New submission from Arthur Goldberg:
I've just taught myself how to write C extensions to Python with
https://docs.python.org/3.6/extending/extending.html. I think it's quite good.
Nevertheless, I've some suggested improvements. These all use the vi s///
replacement syntax.
Ambiguous 'it':
s/If the latter header file does not exist on your system, it declares the
functions malloc(), free() and realloc() directly./If the latter header file
does not exist on your system, Python.h declares the functions malloc(), free()
and realloc() directly./
Unclear, as 'The C function' refers to the specific example, whereas 'always
has' implies that this applies to all calls from Python to C:
s/The C function always has two arguments, conventionally/A C function called
by Python always has two arguments, conventionally/
In
PyMODINIT_FUNC
PyInit_spam(void)
{
PyObject *m;
m = PyModule_Create(&spammodule);
if (m == NULL)
return NULL;
SpamError = PyErr_NewException("spam.error", NULL, NULL);
Py_INCREF(SpamError);
PyModule_AddObject(m, "error", SpamError);
return m;
}
remove
m = PyModule_Create(&spammodule);
if (m == NULL)
return NULL;
and replace it with
...
because it won't compile because spammodule has not been described yet on the
page.
Self-contradictory: 'normally always' is an oxymoron.
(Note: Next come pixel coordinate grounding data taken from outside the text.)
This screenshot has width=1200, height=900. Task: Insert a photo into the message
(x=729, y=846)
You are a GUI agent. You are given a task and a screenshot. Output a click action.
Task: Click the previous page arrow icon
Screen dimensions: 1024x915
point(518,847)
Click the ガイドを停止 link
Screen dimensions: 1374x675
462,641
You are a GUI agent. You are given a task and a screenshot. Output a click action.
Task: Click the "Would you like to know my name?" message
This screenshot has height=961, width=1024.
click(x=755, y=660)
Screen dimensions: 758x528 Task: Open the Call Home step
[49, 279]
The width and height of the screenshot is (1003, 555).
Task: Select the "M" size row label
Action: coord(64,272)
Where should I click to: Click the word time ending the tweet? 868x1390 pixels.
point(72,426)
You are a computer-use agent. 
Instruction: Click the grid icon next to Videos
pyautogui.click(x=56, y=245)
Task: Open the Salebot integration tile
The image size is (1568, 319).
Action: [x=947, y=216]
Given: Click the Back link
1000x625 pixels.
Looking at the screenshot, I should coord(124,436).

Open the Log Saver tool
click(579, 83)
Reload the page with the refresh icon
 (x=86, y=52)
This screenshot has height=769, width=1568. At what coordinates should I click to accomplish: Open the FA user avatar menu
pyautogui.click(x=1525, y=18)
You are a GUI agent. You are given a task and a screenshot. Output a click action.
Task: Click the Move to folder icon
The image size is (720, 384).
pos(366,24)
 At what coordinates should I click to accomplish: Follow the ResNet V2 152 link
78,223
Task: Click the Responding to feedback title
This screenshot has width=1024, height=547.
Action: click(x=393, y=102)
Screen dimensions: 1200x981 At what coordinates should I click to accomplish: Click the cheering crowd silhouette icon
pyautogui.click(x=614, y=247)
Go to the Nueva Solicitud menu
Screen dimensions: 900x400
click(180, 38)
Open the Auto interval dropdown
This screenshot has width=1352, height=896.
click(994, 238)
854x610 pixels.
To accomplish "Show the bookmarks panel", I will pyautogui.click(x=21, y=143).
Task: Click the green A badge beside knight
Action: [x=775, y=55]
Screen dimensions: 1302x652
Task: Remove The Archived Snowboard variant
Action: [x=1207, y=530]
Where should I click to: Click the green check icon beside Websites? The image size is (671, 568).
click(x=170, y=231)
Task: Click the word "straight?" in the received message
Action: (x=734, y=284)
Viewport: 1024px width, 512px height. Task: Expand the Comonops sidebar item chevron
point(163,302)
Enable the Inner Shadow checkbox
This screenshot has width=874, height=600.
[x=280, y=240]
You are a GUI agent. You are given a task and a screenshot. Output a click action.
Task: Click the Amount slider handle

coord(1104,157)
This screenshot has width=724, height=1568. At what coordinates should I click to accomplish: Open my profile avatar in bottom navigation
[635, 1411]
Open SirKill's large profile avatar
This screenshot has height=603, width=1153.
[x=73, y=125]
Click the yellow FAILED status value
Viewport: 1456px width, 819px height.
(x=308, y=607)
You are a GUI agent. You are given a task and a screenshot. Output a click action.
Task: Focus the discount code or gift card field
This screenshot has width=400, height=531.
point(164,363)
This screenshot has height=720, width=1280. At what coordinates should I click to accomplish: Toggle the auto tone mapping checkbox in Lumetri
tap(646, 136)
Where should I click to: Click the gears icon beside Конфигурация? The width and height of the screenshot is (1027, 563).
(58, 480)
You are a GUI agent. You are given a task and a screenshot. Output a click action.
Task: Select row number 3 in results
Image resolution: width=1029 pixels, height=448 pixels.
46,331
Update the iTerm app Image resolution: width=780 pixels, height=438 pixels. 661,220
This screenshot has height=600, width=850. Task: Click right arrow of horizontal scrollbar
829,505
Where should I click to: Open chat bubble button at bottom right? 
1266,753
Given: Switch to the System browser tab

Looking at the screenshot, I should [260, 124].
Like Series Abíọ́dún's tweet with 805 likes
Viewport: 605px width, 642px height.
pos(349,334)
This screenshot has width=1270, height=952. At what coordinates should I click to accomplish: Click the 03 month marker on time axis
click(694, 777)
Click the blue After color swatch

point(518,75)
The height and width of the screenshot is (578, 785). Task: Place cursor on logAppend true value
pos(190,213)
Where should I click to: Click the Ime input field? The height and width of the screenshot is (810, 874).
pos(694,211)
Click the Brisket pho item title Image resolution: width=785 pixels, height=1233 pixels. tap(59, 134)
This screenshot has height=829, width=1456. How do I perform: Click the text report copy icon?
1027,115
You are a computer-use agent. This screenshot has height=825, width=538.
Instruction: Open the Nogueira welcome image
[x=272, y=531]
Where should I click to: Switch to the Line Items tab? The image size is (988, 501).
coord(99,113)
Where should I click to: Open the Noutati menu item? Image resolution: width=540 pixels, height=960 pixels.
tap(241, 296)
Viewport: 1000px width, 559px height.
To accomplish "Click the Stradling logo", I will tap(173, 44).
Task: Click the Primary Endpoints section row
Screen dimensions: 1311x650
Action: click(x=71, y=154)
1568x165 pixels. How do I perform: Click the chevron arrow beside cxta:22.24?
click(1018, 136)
s/It should normally always be METH_VARARGS or METH_VARARGS | METH_KEYWORDS; a
value of 0 means that an obsolete variant of PyArg_ParseTuple() is used./It
should always be METH_VARARGS or METH_VARARGS | METH_KEYWORDS; however, legacy
code may use 0, which indicates that an obsolete variant of PyArg_ParseTuple()
is being used./
Incomplete: this comment doesn't contain a complete thought
s/module documentation, may be NULL/pointer to a string containing the module's
documentation, or NULL if none is provided/
Provide hyperlink: for user convenience, add a hyperlink to 'Modules/xxmodule.c'
s/included in the Python source distribution as Modules/xxmodule.c/included in
the Python source distribution as Modules/xxmodule.c/
Incomplete: It would be good to lead programmers towards the easiest approach.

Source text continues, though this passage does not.